On the Grand Peoples’ Study House

I ask you — what site that has better readers than this blog? In response to Enzo’s question about the Grand Peoples’ Study House, a reader and friend sends this response:

This so-called NK’s central library (“Inmin Dae Hakseup Dang”) opened in April 1982 to mark the Great Leader’s 70th B-Day. It is open to the NK public (adults) as well as foreigners. You can find several good photos of the building and its interior on the web, including a giant chalk-white statue of the GL. The library boasts of 1300 volumes by the GL, and 700 vols by his son, DL. Clearly, the collection is focused on the North Korean official narrative of Korean history (great epochs of cultural achievement–all destroyed by the Japanese–resurrected in socialist/nationalist splendor by the GL & DL).

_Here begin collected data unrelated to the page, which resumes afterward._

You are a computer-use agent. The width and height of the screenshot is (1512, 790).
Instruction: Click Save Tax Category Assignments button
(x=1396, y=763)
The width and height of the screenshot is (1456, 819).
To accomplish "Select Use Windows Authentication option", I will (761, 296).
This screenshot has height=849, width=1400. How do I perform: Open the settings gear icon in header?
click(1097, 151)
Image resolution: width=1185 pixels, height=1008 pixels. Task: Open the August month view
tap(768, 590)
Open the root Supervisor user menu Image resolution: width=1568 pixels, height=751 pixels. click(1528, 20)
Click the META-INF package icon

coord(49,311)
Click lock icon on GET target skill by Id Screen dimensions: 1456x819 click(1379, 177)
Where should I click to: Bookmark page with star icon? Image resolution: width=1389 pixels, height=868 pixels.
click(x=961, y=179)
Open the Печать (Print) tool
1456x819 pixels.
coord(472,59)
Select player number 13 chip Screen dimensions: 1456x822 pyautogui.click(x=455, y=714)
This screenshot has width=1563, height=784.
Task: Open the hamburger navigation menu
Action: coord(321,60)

There are reportedly works by non-Koreans available–Tolstoy, Goethe, Shakespeare, Homer, even Mark Twain, etc. To what extent they are available to be checked out by North Koreans I am not sure. I assume they are mostly translated versions, and those in the original language would be more freely available to non-Koreans. I’ve also heard that most foreign books have been donated by Russia and its ilk and nations of South America and Africa. I doubt the library has copies of the WSJ or links to One Free Korea for its patrons. Seriously, why would they spend the little money they have to buy Western books/periodical that they will do their best to guard from the public?

I believe that European classics, novels, etc. or even Western history (save for Russian) have been eased out of the middle school curriculum since the mid-1960s, when idolization of the GL reached full flower.